§ **TO DO**:
A single number is the required answer: the count of lines in the listing below that hold the string "will".

§ **INPUT DATA**:
★ ★ ★ ★ ★

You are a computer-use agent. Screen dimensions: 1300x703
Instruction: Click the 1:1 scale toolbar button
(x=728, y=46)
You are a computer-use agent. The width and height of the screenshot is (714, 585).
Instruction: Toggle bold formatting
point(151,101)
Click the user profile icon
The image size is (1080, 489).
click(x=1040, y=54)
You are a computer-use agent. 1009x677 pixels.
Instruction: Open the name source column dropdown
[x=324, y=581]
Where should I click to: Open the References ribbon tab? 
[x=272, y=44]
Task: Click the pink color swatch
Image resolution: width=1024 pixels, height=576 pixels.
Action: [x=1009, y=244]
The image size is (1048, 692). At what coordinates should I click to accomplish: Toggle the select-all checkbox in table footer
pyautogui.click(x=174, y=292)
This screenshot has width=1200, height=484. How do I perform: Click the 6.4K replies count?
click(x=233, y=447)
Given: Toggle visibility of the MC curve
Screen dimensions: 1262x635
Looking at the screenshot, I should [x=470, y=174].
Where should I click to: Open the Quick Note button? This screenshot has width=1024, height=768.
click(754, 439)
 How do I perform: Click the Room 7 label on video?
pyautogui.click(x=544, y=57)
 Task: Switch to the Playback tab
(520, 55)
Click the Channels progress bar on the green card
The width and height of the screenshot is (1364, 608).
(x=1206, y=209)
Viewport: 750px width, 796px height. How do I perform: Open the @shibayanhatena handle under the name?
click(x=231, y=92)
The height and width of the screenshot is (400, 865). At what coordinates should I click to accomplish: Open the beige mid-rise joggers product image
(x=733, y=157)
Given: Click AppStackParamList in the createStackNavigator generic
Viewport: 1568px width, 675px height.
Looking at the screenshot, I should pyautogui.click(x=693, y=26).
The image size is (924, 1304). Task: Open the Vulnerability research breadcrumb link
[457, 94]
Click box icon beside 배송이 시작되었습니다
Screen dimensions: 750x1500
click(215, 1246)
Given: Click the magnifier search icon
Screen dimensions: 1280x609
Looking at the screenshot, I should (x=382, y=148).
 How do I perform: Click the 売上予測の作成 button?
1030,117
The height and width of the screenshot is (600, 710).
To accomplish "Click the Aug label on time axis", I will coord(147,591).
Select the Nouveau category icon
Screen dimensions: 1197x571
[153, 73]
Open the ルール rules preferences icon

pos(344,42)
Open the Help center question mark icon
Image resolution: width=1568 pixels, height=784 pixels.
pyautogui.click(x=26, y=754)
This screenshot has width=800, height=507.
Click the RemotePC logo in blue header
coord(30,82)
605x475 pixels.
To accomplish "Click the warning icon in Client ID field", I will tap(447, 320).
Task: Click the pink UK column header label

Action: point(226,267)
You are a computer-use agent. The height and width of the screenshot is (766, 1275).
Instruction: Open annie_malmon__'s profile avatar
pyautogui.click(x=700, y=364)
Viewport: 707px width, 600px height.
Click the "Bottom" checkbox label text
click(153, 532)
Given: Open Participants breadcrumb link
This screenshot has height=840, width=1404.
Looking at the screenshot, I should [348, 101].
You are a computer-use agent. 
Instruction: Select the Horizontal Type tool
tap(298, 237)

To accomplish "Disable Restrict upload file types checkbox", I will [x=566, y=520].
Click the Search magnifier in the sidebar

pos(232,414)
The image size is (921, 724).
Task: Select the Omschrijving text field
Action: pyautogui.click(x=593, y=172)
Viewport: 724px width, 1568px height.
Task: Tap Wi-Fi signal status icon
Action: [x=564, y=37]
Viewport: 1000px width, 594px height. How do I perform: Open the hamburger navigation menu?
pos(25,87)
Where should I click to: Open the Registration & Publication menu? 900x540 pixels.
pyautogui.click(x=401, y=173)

★ ★ ★ ★ ★

§ **EXPECTED ANSWER**:
3